(PASSAGE)

Photo used for illustrative purpose.
Global stock markets climbed on Tuesday as equities rallied while the dollar was down for a third straight day as the door was opened for the European Central Bank to enact a bigger rate hike than expected this week.
Stocks on Wall Street advanced in broad rally, joining their European counterparts, with each of the 11 major S&P sectors climbing as the US corporate earnings season heats up.
The S&P 500 was 1.9% higher in midday trading after a powerful tide carried more than 95% of the stocks in the index upward. The Dow Jones Industrial Average was up 500 points, or 1.6%, at 31,572, as of a little past noon Eastern time, and the Nasdaq composite jumped 2.3%.
Stocks have dropped close to 20% this year on worries about rising interest rates and high inflation, which puts an even brighter spotlight than usual on how much profit companies are making. If earnings hold up, it would provide a major support for markets. But if CEOs warn about troubles ahead, another tumble may be on the way.

(End PASSAGE)
(DATA FOR REVIEW)

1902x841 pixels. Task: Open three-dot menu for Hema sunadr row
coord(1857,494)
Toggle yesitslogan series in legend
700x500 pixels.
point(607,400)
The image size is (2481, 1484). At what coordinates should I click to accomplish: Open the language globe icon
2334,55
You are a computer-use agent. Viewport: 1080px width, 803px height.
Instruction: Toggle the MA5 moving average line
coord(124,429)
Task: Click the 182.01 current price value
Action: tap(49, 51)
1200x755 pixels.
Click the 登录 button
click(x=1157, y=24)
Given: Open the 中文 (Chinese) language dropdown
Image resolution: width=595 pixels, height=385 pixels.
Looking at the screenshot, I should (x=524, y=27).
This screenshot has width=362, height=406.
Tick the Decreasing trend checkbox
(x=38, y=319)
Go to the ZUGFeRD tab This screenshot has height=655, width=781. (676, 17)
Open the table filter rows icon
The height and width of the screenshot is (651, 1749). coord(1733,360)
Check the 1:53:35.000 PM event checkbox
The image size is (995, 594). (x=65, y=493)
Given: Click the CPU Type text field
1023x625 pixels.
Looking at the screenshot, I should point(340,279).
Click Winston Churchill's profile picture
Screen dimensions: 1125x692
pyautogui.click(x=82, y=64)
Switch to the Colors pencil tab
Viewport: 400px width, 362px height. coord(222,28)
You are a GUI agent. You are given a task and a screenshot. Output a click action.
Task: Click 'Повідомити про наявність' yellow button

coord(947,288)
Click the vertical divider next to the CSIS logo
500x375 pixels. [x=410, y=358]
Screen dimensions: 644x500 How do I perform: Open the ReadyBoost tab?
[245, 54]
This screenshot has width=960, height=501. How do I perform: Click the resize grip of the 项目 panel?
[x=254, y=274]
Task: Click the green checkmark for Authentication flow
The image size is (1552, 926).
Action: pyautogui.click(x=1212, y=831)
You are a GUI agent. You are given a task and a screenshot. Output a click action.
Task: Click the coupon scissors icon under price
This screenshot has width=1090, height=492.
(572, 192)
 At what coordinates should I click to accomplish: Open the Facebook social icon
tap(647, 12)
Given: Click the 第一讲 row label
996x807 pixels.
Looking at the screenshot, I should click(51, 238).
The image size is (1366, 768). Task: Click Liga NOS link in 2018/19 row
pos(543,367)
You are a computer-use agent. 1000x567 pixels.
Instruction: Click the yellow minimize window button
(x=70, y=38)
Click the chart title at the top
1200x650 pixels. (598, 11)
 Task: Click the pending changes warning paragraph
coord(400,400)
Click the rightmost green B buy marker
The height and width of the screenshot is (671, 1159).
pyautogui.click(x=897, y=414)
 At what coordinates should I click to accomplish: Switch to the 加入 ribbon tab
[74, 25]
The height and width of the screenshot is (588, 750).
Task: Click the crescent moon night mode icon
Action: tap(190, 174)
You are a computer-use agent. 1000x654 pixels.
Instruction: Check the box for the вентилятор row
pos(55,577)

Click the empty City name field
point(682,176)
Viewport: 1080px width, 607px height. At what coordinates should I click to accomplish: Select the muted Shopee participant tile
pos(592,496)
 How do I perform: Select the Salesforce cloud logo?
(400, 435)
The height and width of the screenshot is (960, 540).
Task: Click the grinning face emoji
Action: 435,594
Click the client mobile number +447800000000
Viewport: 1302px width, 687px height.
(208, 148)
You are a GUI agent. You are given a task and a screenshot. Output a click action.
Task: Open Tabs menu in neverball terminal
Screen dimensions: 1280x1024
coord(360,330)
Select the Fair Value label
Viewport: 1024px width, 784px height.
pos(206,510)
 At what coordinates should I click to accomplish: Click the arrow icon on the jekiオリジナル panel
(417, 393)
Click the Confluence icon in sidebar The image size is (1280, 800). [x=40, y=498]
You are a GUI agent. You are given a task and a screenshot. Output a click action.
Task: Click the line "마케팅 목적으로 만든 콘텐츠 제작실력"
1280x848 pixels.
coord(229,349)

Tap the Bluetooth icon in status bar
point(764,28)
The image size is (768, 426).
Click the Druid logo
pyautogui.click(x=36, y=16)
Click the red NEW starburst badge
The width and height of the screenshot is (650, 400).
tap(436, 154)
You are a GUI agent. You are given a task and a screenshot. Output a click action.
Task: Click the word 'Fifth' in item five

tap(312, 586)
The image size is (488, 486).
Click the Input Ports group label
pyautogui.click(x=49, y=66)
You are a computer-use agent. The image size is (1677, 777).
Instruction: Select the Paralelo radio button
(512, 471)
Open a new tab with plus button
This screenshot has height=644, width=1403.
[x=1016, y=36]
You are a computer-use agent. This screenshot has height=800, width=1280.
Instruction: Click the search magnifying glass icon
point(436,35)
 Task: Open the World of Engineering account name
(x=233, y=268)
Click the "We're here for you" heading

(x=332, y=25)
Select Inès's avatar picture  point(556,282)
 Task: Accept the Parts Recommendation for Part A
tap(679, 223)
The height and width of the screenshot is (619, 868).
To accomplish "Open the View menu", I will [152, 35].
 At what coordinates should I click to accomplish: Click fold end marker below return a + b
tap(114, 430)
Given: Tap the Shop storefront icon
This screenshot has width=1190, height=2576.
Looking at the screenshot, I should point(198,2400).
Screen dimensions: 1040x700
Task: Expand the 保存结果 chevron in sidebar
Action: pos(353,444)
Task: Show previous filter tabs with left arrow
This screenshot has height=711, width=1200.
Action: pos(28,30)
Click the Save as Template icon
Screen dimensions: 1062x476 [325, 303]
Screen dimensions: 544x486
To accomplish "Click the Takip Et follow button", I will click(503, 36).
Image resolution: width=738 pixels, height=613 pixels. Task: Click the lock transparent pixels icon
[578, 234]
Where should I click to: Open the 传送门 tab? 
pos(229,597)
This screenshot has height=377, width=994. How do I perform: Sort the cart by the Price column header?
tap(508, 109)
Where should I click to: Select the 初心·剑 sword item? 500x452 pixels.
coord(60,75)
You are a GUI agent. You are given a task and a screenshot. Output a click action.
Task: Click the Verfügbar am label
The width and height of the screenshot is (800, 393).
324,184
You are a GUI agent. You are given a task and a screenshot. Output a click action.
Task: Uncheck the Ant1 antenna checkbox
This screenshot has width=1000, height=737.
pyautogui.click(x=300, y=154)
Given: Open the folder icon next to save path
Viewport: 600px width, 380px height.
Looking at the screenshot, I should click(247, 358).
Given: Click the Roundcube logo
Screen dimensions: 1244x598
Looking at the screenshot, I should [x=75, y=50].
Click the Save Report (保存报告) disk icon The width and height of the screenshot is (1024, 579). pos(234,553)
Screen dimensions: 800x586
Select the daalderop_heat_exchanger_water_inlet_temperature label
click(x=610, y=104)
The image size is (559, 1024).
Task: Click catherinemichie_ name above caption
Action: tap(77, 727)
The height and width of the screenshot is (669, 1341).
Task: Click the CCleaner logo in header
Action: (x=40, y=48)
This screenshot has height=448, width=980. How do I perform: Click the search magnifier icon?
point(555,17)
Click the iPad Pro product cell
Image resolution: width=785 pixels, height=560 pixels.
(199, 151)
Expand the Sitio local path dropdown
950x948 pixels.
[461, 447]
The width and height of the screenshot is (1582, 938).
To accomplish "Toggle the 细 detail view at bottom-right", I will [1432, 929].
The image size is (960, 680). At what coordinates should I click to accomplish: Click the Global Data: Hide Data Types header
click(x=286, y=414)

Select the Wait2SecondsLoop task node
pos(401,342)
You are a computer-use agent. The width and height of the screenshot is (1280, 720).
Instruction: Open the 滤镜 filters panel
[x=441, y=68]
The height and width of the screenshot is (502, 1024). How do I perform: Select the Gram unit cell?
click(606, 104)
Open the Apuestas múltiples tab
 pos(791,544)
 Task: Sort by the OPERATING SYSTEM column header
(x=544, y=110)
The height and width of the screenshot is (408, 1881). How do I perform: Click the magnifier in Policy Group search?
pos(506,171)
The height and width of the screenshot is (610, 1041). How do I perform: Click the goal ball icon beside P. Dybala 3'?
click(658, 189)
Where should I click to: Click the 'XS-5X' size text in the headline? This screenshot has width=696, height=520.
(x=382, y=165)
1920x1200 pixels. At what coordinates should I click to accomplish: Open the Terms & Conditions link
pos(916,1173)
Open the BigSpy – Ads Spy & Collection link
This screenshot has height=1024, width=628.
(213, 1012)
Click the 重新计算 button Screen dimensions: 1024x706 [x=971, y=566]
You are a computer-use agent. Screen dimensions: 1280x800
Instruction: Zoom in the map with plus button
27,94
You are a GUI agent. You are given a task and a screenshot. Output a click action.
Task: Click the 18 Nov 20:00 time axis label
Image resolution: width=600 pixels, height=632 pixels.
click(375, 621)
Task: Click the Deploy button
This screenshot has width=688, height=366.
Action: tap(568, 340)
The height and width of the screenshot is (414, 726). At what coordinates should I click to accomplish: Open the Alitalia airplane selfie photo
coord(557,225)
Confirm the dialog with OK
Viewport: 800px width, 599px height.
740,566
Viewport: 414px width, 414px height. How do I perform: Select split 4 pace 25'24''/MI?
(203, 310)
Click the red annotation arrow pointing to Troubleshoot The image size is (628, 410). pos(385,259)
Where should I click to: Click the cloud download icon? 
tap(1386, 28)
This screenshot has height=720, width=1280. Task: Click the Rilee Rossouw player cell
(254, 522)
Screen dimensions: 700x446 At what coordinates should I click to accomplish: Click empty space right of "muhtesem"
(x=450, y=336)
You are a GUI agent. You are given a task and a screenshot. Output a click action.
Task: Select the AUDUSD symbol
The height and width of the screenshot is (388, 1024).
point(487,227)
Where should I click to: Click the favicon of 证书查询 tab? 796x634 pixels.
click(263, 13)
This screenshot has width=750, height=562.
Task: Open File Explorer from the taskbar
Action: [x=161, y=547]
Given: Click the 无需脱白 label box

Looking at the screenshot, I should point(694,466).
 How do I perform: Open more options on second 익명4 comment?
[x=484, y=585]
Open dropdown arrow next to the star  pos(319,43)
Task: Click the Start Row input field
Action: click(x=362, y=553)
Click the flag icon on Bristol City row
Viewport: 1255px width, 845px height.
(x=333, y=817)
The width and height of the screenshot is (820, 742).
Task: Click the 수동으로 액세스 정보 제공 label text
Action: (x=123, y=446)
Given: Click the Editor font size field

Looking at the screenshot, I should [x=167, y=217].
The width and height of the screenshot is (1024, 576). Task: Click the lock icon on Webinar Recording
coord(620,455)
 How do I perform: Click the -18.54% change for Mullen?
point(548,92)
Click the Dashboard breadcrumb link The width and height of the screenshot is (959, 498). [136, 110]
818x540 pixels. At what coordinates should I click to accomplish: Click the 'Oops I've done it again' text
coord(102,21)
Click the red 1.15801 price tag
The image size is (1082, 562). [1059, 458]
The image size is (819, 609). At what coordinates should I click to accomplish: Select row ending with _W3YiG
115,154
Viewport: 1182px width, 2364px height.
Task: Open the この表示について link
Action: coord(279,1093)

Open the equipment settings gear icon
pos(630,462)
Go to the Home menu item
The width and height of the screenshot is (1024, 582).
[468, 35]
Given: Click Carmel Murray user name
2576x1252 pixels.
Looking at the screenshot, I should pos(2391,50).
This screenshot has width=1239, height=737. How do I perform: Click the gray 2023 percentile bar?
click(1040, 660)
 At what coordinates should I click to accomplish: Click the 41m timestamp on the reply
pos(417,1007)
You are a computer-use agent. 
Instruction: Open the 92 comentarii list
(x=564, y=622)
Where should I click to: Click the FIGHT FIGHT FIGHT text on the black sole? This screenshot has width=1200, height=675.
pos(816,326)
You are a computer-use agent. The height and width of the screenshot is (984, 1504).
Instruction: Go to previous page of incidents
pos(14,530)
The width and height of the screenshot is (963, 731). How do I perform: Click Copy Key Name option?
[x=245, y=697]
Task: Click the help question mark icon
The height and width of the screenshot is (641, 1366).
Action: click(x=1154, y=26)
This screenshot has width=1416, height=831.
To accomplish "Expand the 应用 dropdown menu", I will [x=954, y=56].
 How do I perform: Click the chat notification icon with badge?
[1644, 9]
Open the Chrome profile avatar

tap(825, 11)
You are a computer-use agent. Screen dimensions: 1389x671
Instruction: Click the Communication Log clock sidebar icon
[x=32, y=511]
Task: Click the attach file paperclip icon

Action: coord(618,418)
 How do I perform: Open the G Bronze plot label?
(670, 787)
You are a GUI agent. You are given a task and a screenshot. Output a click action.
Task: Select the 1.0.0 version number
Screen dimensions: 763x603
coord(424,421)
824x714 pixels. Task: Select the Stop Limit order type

(End DATA FOR REVIEW)

GOAL OF THE EXERCISE
Write the next part of the stock market report above, starting right after its last sentence.

RESPONSE
More types of companies are reporting how much they earned during the spring, broadening out from the banks that dominated the earliest part of the reporting season.
Toy company Hasbro rose 1.8% after it reported stronger profit than analysts expected. Oilfield services provider Halliburton rose 1.2% after its profit and revenue topped forecasts. Netflix climbed 3.3% ahead of its profit report, which will arrive after trading ends for the day. IBM, though, fell 6.3% even though it reported stronger revenue and earnings than expected. The company’s profit margins fell short of some analysts’ expectations, and concerns are rising about the effect of the dollar’s recent strength against other currencies. While a stronger dollar helps limit inflation at home, it can also undercut the value of sales made abroad by U.S. companies.
Health care giant Johnson & Johnson swung from gains to losses after it reported stronger profit than expected but also lowered its revenue forecast for the year. It was most recently down 0.8%.
The dollar’s value eased a bit against other currencies, which allayed some fears for the market. So too, counterintuitively, may have a report that showed an extreme level of pessimism among investors.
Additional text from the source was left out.